▸ Aim of the exercise
In the article on the flu death, how many lab-confirmed influenza outbreaks did the Public Health Agency of Canada report between Dec. 15 and Jan. 4?

▸ Page excerpt
....
'Get the shot,' urges widower whose wife died days after contracting the flu
TORONTO -- Less than two weeks after his young wife died abruptly from complications of the flu, Dustin Ens is sharing her story in the hopes it will prevent another tragedy.
“I decided on Tuesday morning that if Joanne’s story could bring one person hope or help one person decide to get the flu shot, it would be worth it,” he said.
On Jan. 6, Joanne Ens died after she contracted an infection while she was battling the flu. She was only 24.
“She had lots of love,” Dustin Ens told CTV’s Your Morning on Friday. “Joanne loved love. She loved the idea of it and young people, in particular, and she loved with her whole heart.”
Dustin Ens said his wife didn’t have any other known health conditions when she fell ill with the flu on New Year’s Day. Two days later, her symptoms worsened and they visited a walk-in clinic near their home in Mordon, Man.
A couple of days after that, Dustin Ens took his wife to the hospital because she had a high fever and she was having difficulty breathing. She was immediately admitted to the trauma department where staff intubated and sedated her so she could breathe.
Shortly after, Dustin Ens said his wife was transferred in a STARS air ambulance to St. Boniface Hospital. Doctors there were unable to treat her because she had gone into septic shock.
She died later that morning, only five days after she had come down with flu.
Dustin Ens told CTV News Winnipeg that doctors said her illness began with influenza B, then she contracted a secondary bacterial infection.
This year’s flu season
While Joanne Ens’ case is rare, it can happen, according to Dr. Isaac Bogoch.
The infection diseases specialist at the University Health Network stressed that influenza can be serious, and “can affect anybody.”
“We know that the elderly, the very young, and people with other medical conditions might be at risk of having more severe illness, but it’s certainly not unheard of for young, otherwise healthy people to get a very serious infection.”
The young woman’s death occurred just a week before a Grade 12 student in Winnipeg died of reported complications from the flu.
Despite the headline-grabbing deaths, Bogoch said he’s not concerned there will be more flu-related deaths this year than in years past.
However, there has been a significant increase in influenza outbreaks across the country in recent weeks, according to the Public Health Agency of Canada.
On Tuesday, the agency said there were 162 lab-confirmed influenza outbreaks between Dec. 15 and Jan. 4. They also found that cases of influenza B were circulating at higher levels than usual and earlier in the year.
With the flu season in full swing, Bogoch urged people to pay attention to their symptoms.
“If people are sick enough where they’re just not able to take in enough fluids and they’re not able to maintain their hydration and electrolytes, it’s time to go seek help,” he said. “And the other key point is if people are having any difficulty breathing, it’s also time to go seek help.”
And while the flu season technically began in September, Bogoch said it’s not too late to get the flu shot in January.
“The flu shot protects against four different types of flu that are circulating throughout the country and we’re still in the midst of influenza season,” he said. “Every Canadian should go out and get the flu shot.”
According to the Public Health Agency of Canada, this year's flu shot protects against influenza A (H1N1), influenza A (H3N2), and influenza B.
....
▸ Information provided
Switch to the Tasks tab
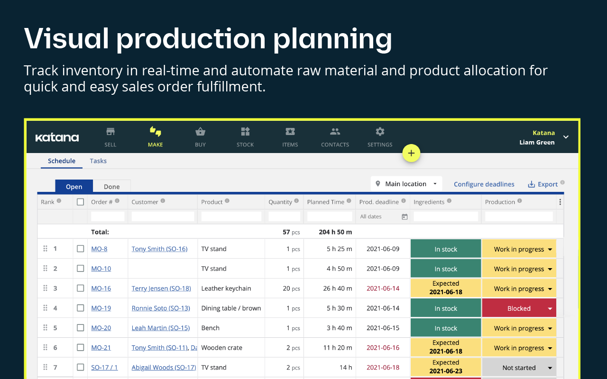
....
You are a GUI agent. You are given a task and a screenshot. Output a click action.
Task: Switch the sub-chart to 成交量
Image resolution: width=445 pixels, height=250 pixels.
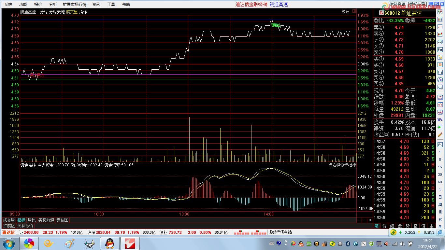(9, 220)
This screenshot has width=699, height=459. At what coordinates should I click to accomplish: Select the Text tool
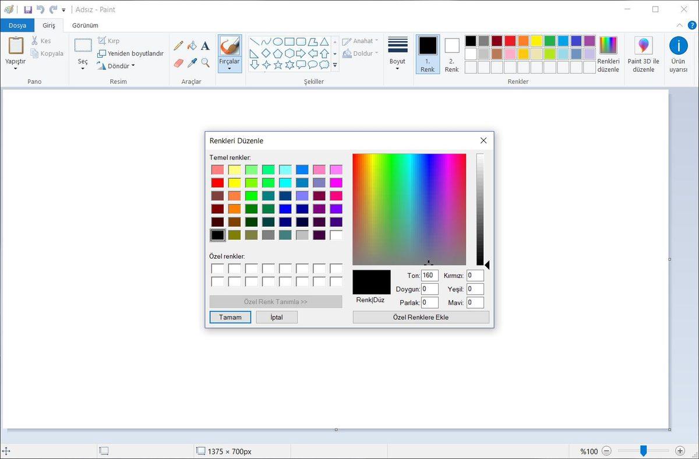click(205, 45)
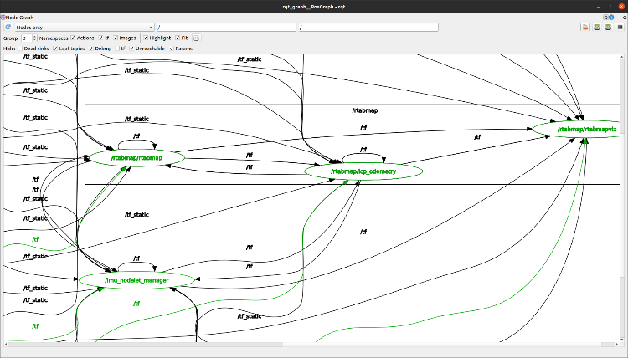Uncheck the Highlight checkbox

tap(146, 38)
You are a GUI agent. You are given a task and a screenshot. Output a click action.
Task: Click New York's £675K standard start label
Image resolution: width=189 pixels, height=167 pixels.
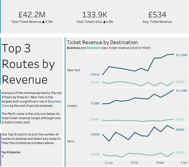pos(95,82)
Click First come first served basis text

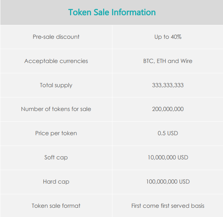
....
▸ Response
162